肉苁蓉是传统补肾类中药，常以君臣类药组方治疗骨质疏松。前期我们已通过体内外实验初步证实肉苁蓉具有抗骨质疏松作用，并以分子对接筛选出其作用靶点为骨吸收过程的关键酶-组织蛋白酶K。本课题中我们以体外抑制破骨细胞组织蛋白酶K活性为导向进行肉苁蓉抗骨质疏松有效成分群的分离和鉴定，并建立有效部位HPLC指纹图谱；采用Western-blot和RT-PCR技术对与骨质疏松靶点相关的2条信号通路{MAPK（ERK1/2）和PI3K／Akt}上的关键蛋白(p-ERK、p-PI3K、RANK、TRAF6和AP-1)及转录因子(RANK、TRAF6、AP-1、NFATc1和cFos)进行表达；以去卵巢致骨质疏松大鼠为模型动物进行药效学研究,检测实验动物血清和尿液生化指标、骨吸收代谢相关指标以及骨密度、骨机械力学和骨组织形态计量学等指标；综合动物、细胞、蛋白和基因分子水平结果阐述肉苁蓉抗骨质疏松作用机制。

肉苁蓉是传统补肾类中药，依据“肾主骨”理论和肉苁蓉常以君臣类药组方治疗骨质疏松的文献基础，项目以体外抑制骨吸收指标组织蛋白酶K活性为导向，采用树脂、硅胶、凝胶和制备HPLC等手段，进行了肉苁蓉抗骨质疏松有效成分群的分离和鉴定，共分离40个化合物，鉴定了37个化合物，其中苯乙醇苷类化合物9个，重量在克以上的化合物有5个。
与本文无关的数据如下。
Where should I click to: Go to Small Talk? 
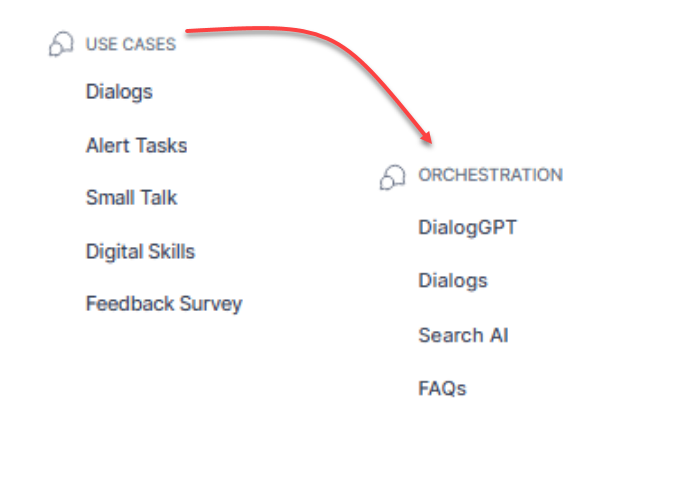click(x=131, y=198)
采用AB-8大孔吸附树脂，以水、20%乙醇、50%乙醇梯度洗脱，收集40%和50%乙醇洗脱部位进行二次洗脱，最终收集40%洗脱部位为肉苁蓉总苯乙醇有效部位，建立了其HPLC特征图谱。采用新生SD乳鼠成骨细胞和RAW264.7诱导破骨细胞为筛选介质，对分离得到9个肉苁蓉苯乙醇苷类化合物进行体外抗骨质疏松活性筛选；针对毛蕊花糖苷、肉苁蓉苷A、紫丁香苷、2-乙酰毛蕊花糖和6-乙酰毛蕊花糖骨质疏松大鼠和小鼠骨组织的RANK、TRAF6、NFKBIA、RANKL、OPG、PI3K和Akt关键蛋白酶表达进行了研究，阐明了肉苁蓉苷A、紫丁香苷等化合物是通过抑制TRAF6蛋白介导的NF-kappaB信号通路和PI3K/Akt信号通路以及提高OPG/RANKL比值起抗骨质疏松药效作用的。对肉苁蓉提取物、肉苁蓉总苯乙醇苷、毛蕊花糖苷、肉苁蓉苷A、紫丁香苷、2-乙酰毛蕊花糖和6-乙酰毛蕊花糖进行了系统的大鼠和小鼠去卵巢抗骨质疏松作用研究。通过micro-CT、骨机械力学、骨形成和骨吸收指标等的测定，确定了肉苁蓉提取物、总苯乙醇苷部位和各化合物具有抗骨质疏松的药效作用，具体表现为各药物改善了骨小梁疏松度、增加了骨密度、抑制了骨吸收指标TRAP、Cathepsin K和DPD/Cr的活性，但对骨形成指标ALP和BGP并显著作用，即以上各药物是通过抑制骨吸收起抗骨质疏松的药效作用。.通过本项目的研究，确定了肉苁蓉提取物、总苯乙醇苷有效部位、毛蕊花糖苷、肉苁蓉苷A、紫丁香苷、2-乙酰毛蕊花糖和6-乙酰毛蕊花糖抗骨质疏松药效作用；以去卵巢大鼠、破骨和成骨细胞、RANK等关键蛋白酶等结果阐明了肉苁蓉抗骨质疏松分子机制。以上结果为肉苁蓉及其有效成分抗骨质疏松的成药性研究提供了实验数据。本项目形成研究论文4篇，其中SCI论文2篇；申请发明专利6项。